Two other living siblings, Miriam Harwell and Joseph Rahenkamp, are both in their 70s and living out-of-state. A third sibling, Eunice Rhoads, died of a brain tumor when she was 51 years old. The Avon Park siblings sometimes visit Joseph Rahenkamp in North Carolina. Because of health problems, Miriam Harwell stays in contact with Geneva Beck, Jim Rahenkamp said.

The family lived in several different states when the children were growing up. Parents William and Letha Rahenkamp were both educators and in their 90s when they died. William also worked as a painter and interim pastor, and Letha worked as a nurse and operated a nurse's registery. The family was very poor. Each of the 10 siblings had to pay for schooling. They also paid their parents for room and board.
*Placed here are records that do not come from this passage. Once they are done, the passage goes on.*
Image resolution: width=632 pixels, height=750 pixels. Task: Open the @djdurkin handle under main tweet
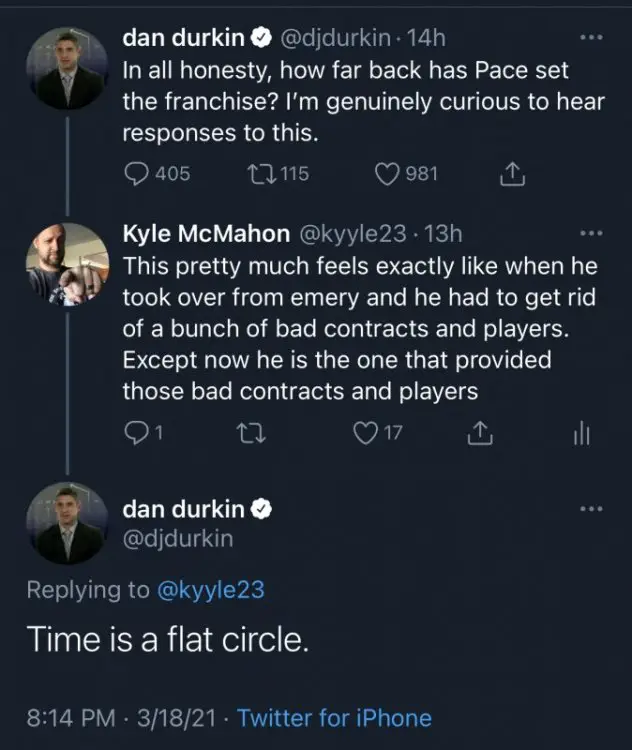click(177, 540)
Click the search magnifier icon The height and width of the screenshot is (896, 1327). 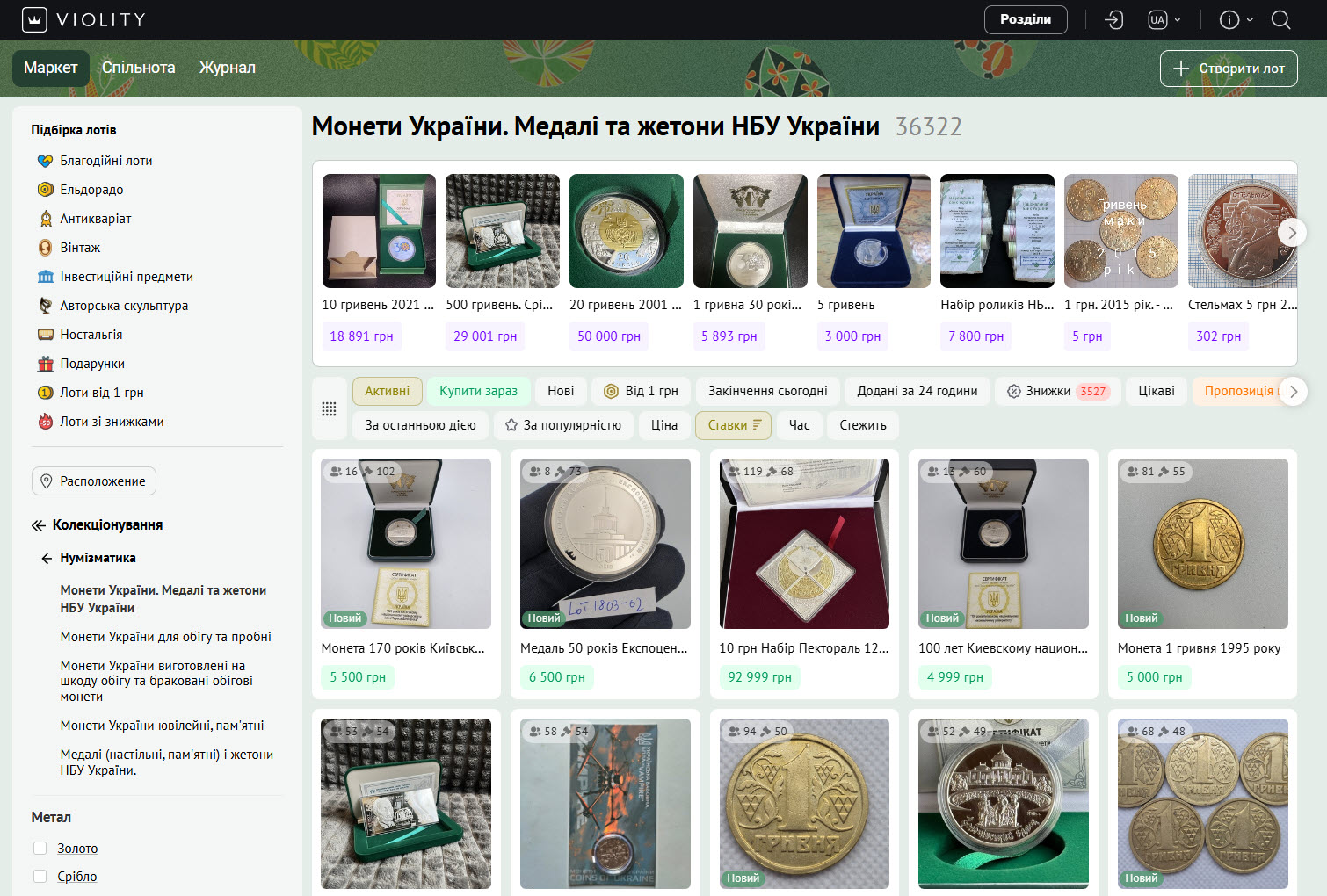[1280, 19]
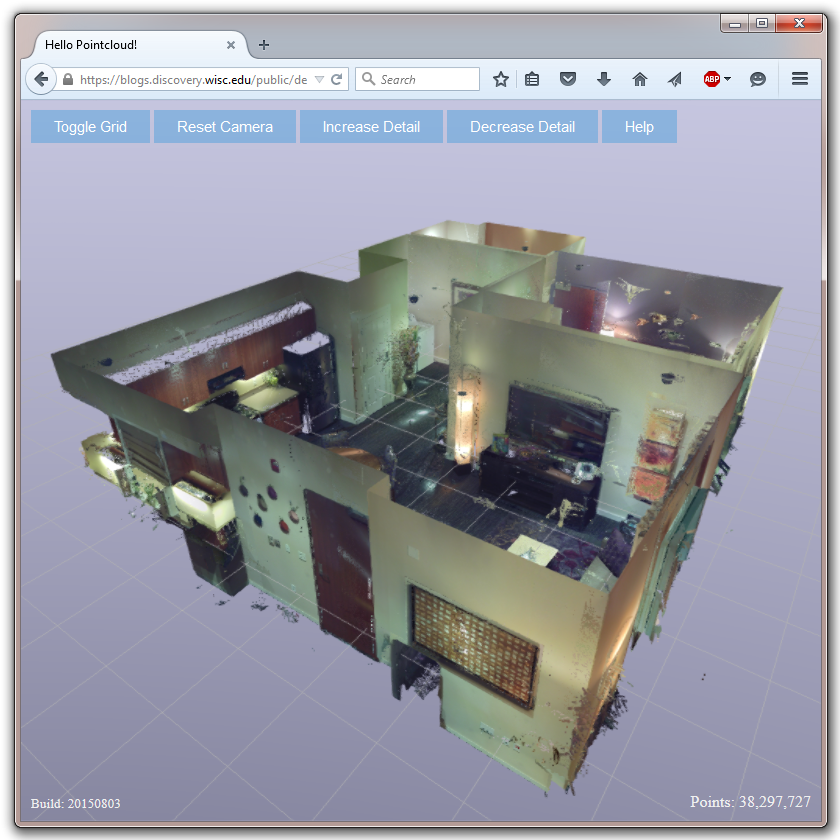
Task: Bookmark this page with the star icon
Action: pos(500,79)
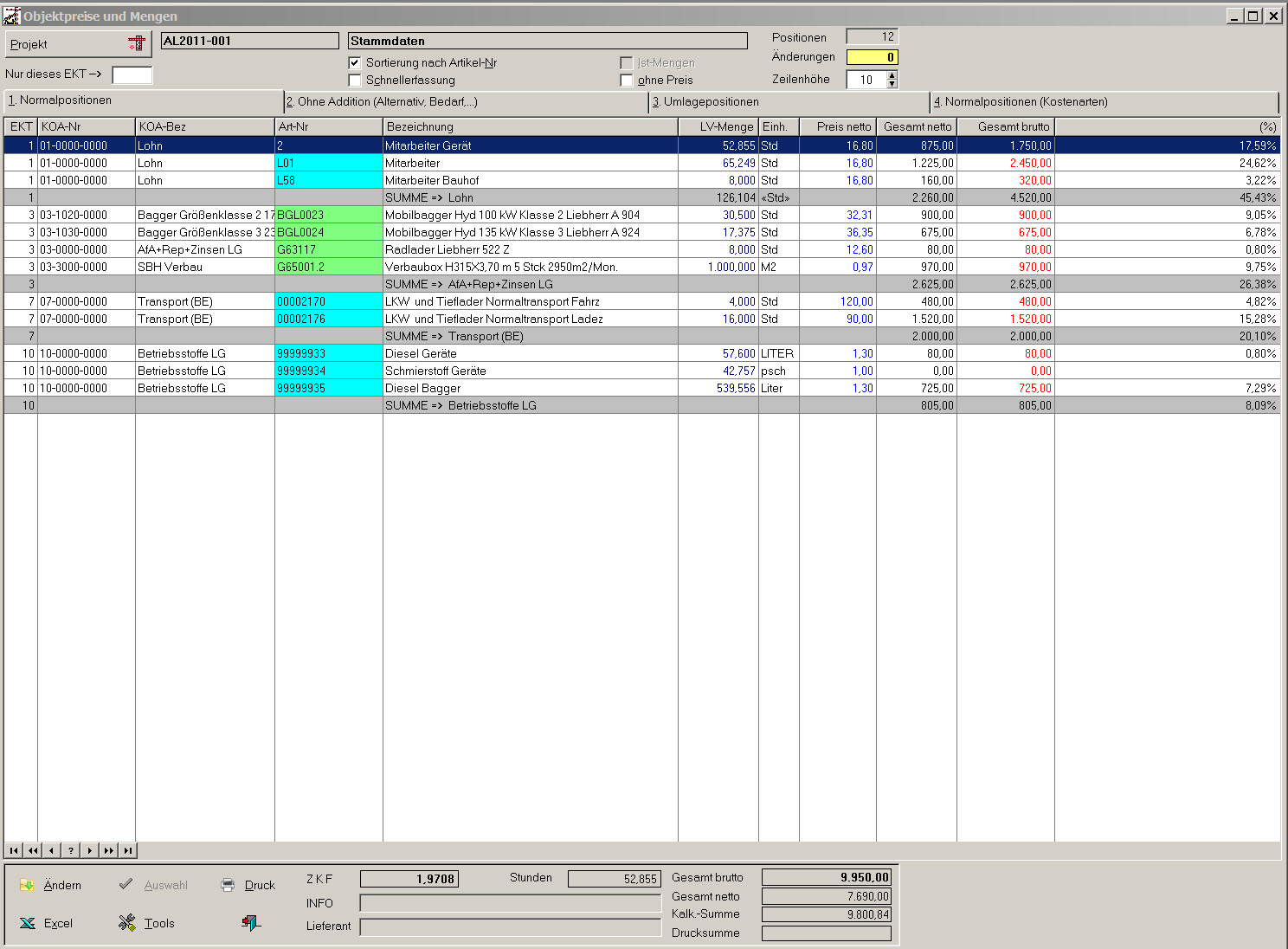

"In high school we heated and cooked with wood," Jim Rahenkamp said.

"A big pot of oatmeal was our standard breakfast."

Jim Rahenkamp had worked for several years in both a meat market and a textile mill before he was 18 years old.

There was a period when the family didn't have electricity. The siblings walked to a nearby spring to carry water back to the house.

"We used to say the house was air conditioned because it had cracks in the floor," Jim Rahenkamp laughed.

In 1940 William Rahenkamp built a house for the family but "even there we heated and cooked with wood," Jim Rahenkamp said.

"If you saw my father coming home with a block of ice on the front bumper of the car" it was a good day, Jim Rahenkamp said while adding that the family would then mix up ice cream using their six-quart ice cream freezer.

"We would all run around the house saying, 'I scream, you scream, we all scream for ice cream,'" Jim Rahenkamp said.